--- THE TASK ---
Down to the last line, set the entries down again exactly.

[Stored data]
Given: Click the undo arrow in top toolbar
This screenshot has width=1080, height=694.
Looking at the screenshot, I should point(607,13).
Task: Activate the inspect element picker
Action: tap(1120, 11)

--- SOLUTION FOR THIS PROBLEM ---
Given: Click the undo arrow in top toolbar
This screenshot has width=1080, height=694.
Looking at the screenshot, I should point(607,13).
Task: Activate the inspect element picker
Action: tap(1120, 11)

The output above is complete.